This is the second week in a nine-week class entitled “The Killer-Isms: A Christian Look at Lethal Philosophies.” This session looks at consumerism, an “ism” that has saturated the Western world.
From Pastor Phil:
Consumerism: A Working Definition
Consumerism is an incredibly popular, frighteningly subtle philosophy that infects nearly everyone in the Western world. Evidence of it can be seen worhin our entertainment industry, were we have evolved from sponsored television programs to commercial breaks to rampant product placement within the programs. Our society revolves around getting people addicted to consuming. If we wanted to, we could also look to our landfills for further verification, where the products of consumerism lay in miserable heaps of wasted resources, squandered wealth, and ultimate dissatisfaction.

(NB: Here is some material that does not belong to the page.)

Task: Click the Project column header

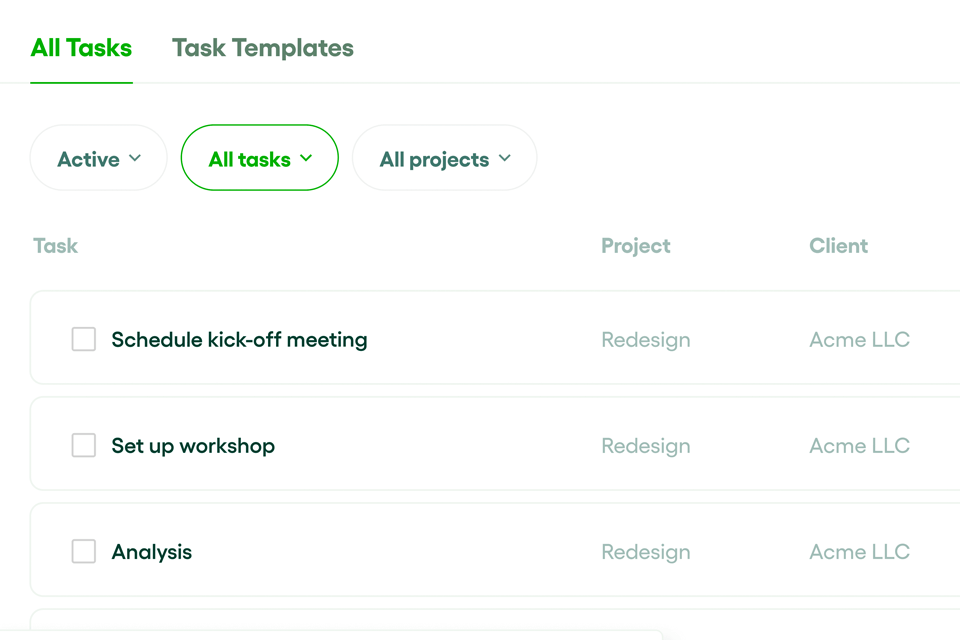Action: [x=635, y=246]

That’s all fine and good, but where’s our working definition? In his Guardrails series, Andy Stanley makes this statement, “Greed is the assumption that it’s all for my consumption.” While that does not define our killer-ism for us, it does help us understand that behind it lies a very thick root of greed. Greed says its all for me, that it all belongs to me, and that no one should be allowed to keep it from me, and consumerism largely says the same thing, though it goes a bit further. Consumerism is the belief that everything and everyone is available for my consumption, that nothing is sacred, and that it is all free to be used up (consumed) for my pleasure and satisfaction.

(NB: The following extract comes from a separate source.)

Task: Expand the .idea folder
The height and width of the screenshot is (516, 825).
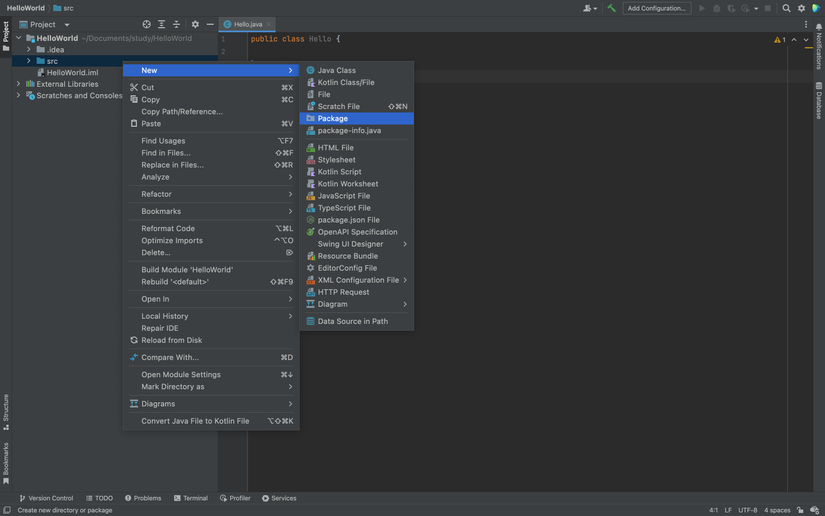Action: 29,49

And yet, we should not over simplify this. Consumerism is not just about using/consuming whatever you want. A very strong component of this philosophy is my right to pick and chose, from a wide variety of options, whatever I want. I can have whatever I want, and I get to have whatever I want however I want it. This is “the customer is always right” gone awry. Surely, the customer has prodigious rights with regard to how his or her money is spent, but consumerism takes it to a whole other level by granting the consumer with the power of choice in all situations. In a limited sense, this gives the consumerist a sort of “god complex,” wherein they have the power and the right to choose.